-- Problem to solve --
The records below must be transcribed exactly. Do not include the pictures.

-- Record set --
◆ ◆ ◆ ◆ ◆ ◆ ◆

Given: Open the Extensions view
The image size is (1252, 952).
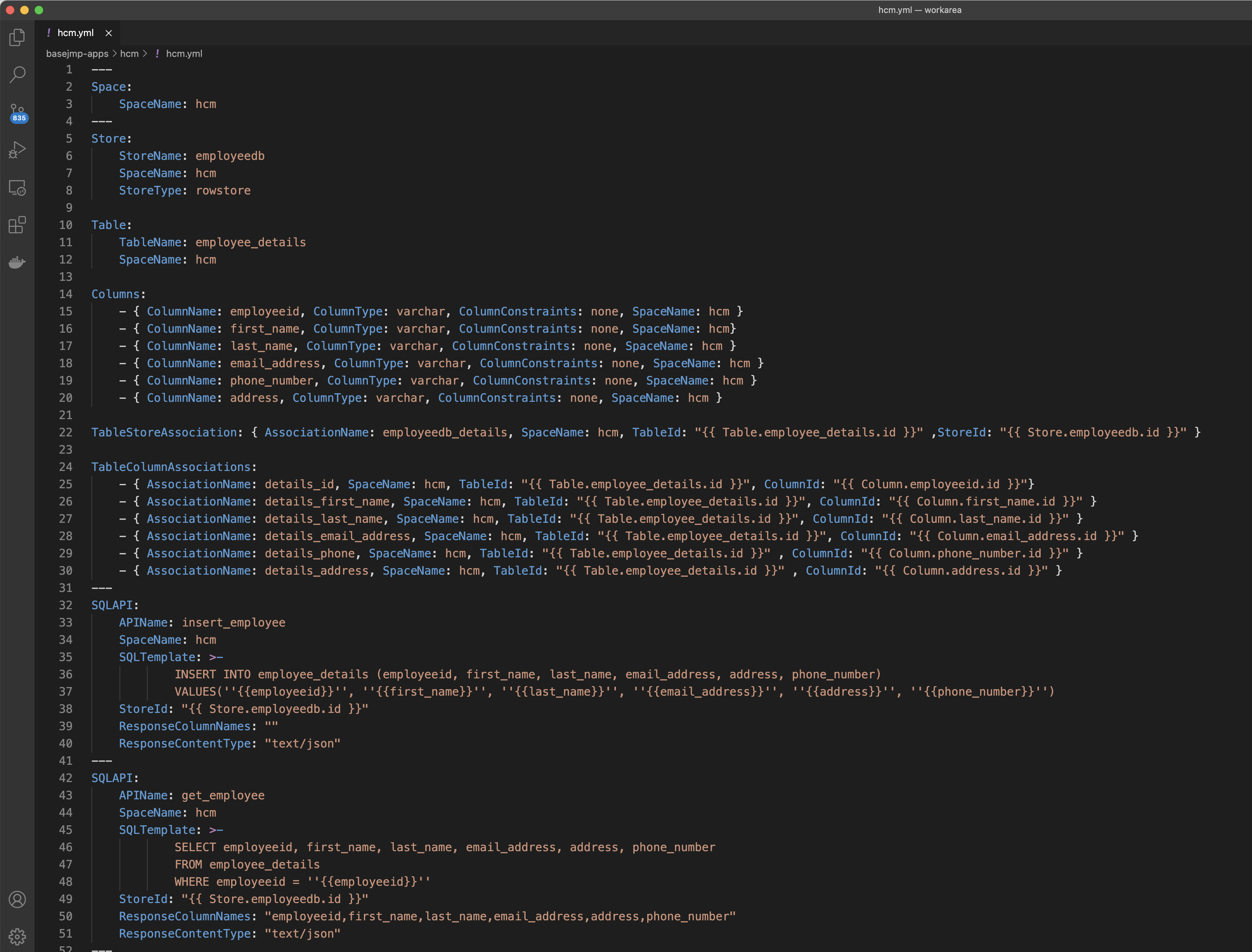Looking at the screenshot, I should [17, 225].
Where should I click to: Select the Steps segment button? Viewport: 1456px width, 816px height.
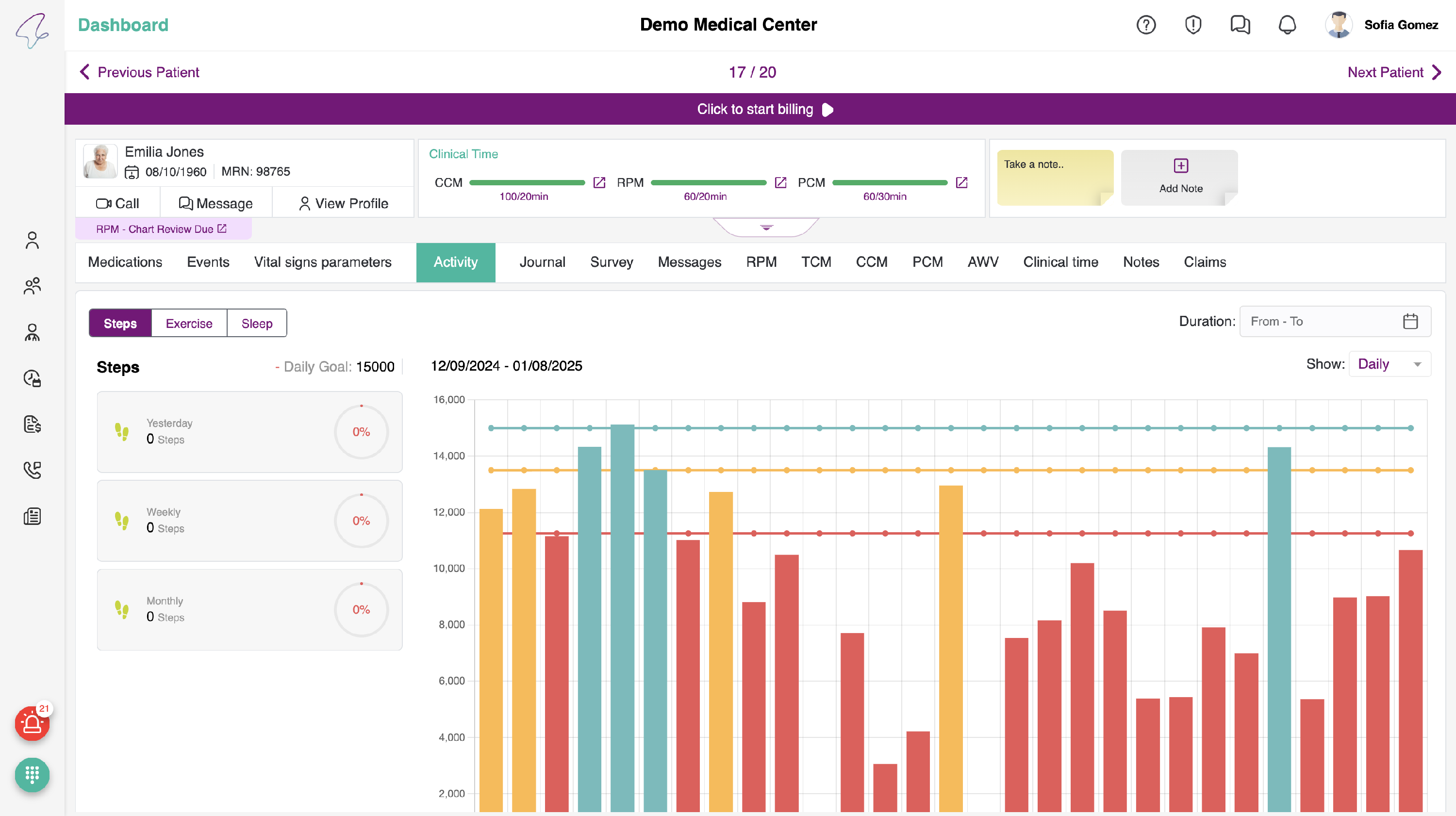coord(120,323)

◆ ◆ ◆ ◆ ◆ ◆ ◆

-- Output --
Given: Open the Extensions view
The image size is (1252, 952).
Looking at the screenshot, I should [17, 225].
Where should I click to: Select the Steps segment button? Viewport: 1456px width, 816px height.
coord(120,323)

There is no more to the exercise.